The last time I saw Bill Cole was at the 40th Class Reunion in Tannersville, Pennsylvania in May. I knew he was ill. But until that weekend, I was not aware of just how sick he really was.
We were part of the class of 1978 from Notre Dame High School in East Stroudsburg, Pennsylvania. As the photo above will attest, we were organized and tidy in the front and just a bit chaotic and jumbled in the back. Bill is in the last row, peeking out over Kathy Haggerty’s left shoulder.
I met Bill for the first time in the fall of 1973, the beginning of 8th grade. He was awkward, as we all were at that point in our lives. He had a shock of red hair that set him apart and made him a lightning rod at times. Not everyone in the school was kind. Early into that fall semester, Bill lost his father. That loss set him back on his heels. I believe that the events of the fall of 1973 contributed to him being somewhat introverted, shy, and reserved as he progressed through his years at the school on the hill.
Surviving the petri dish of junior high school and high school is challenging without the body blow of losing a parent. Bill outwardly handled it with grace but I know that he struggled. He rolled with trauma privately. In hindsight, I know that none of us had any idea of the challenges, torment, and heartache our classmates endured in those years. Adolescence was awkward enough without people knowing all of your secret trials.
After graduation in June of 1978, we scattered like leaves on the wind. Most of us went away to college, others took jobs or joined the military. Bill headed off to King’s College in Wilkes-Barre. He had told me that it was at King’s where he reinvented himself. He shook off the reserved facade and became more outgoing, made friends and became involved in his college environment. College, not high school, was where Bill discovered who he was. It was where he found his footing.
Bill worked for a time after college in the private sector. He ended up making a change in his life by joining the army as a military policeman. Bill deployed with his MP unit to the Balkans in the mid-1990s in support of the NATO mission in Bosnia. He put himself in harm’s way to protect his fellow soldiers, his country and the people in the Balkans who had been devastated by a brutal civil war. When Bill left the Army, he went into the hospitality business. He worked in the mid-Atlantic region and finally went to Florida where he gained success working as a controller for Marriott.
Just over five years ago he met a woman named Albina, and everything fell into place for Bill. They were married in September 2017. He was not shy about telling the universe that Albina was the great love of his life. If you followed Bill on Facebook, you saw photos of their adventures to Europe and South America as well as an active life in his community of friends in Florida. Bill and Albina beamed in every photo, reveling in each other. Bill was actively engaged in life with Albina by his side.
Bill had a quiet strength about him. He was a kind, gentle man who cared deeply for his wife, his family and his friends from every stage of his journey. He was a patriot, a warrior. Bill was possessed of resilience that enabled him to overcome adversity and move on without getting stuck in the mire of the past. He had every reason to complain about his diagnosis, but he did not. That was not his style. Instead, he focused on living a good life right up to the end, enjoying and returning the love that surrounded him. He went out on his own terms with his great love, Albina, and his family and friends near his side.
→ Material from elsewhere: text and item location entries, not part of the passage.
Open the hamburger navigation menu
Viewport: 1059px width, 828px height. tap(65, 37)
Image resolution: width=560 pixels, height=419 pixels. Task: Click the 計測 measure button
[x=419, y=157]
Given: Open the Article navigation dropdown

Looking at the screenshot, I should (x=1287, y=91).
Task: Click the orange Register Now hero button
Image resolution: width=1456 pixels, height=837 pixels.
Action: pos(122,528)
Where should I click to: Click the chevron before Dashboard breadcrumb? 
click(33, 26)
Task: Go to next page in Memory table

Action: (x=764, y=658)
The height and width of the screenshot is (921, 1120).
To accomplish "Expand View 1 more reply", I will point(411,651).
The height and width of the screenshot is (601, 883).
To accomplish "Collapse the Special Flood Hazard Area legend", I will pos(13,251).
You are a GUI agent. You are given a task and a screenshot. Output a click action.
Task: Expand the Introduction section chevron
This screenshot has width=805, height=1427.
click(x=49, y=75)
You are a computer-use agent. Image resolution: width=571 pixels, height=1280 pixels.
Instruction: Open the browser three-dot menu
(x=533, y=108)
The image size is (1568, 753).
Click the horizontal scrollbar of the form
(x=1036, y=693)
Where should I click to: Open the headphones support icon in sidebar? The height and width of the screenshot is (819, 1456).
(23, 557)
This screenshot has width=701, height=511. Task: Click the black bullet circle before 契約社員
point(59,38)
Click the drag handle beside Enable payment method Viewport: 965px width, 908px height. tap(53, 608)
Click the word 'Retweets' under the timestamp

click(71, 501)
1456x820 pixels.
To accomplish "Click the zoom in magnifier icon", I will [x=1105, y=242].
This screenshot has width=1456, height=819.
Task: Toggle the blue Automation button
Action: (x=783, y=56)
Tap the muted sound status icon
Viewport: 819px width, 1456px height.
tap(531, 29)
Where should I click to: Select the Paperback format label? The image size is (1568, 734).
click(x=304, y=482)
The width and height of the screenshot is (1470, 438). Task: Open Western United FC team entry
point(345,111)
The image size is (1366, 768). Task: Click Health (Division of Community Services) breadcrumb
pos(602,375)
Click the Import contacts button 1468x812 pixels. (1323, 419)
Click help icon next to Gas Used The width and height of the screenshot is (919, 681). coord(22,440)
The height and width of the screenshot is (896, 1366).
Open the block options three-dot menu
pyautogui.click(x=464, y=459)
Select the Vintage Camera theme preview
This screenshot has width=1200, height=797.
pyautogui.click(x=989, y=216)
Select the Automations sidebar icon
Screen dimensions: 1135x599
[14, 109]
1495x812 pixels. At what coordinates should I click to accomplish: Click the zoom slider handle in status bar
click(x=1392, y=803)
Four decades have swept by us since that class photo was taken outside the breezeway at Notre Dame. At this moment we pause and take a measure of that time. We have all had our characters built by the events of our lives; tragedies, triumphs, and the quiet everyday moments lived in between. Some look back with nostalgia on a simpler, happier time walking the halls of that school in the mid-1970s. I hope we all took the lessons we learned in and out of the classroom all those years ago to realize a better version of ourselves. If you look at social media since Bill’s death, there has been no end to the kind words that have been written about him by friends, family, and colleagues. He was a phoenix who raised himself above the challenges and heartaches of his youth and gave back to the universe in positive and meaningful ways. He left his mark, he found great love, and he touched a lot of lives. He fought a difficult battle with aggressive cancer, staying positive until the end. We should all aspire to that kind of strength and impact.
Bill, you are missed.
A memorial service will be held to celebrate the life of Bill Cole on February 9th, 2019 at 2:30 p.m. in the Maximilian Kolbe Catholic Church, 701 N, Hiatus Road, Pembroke Pines, Florida (33026).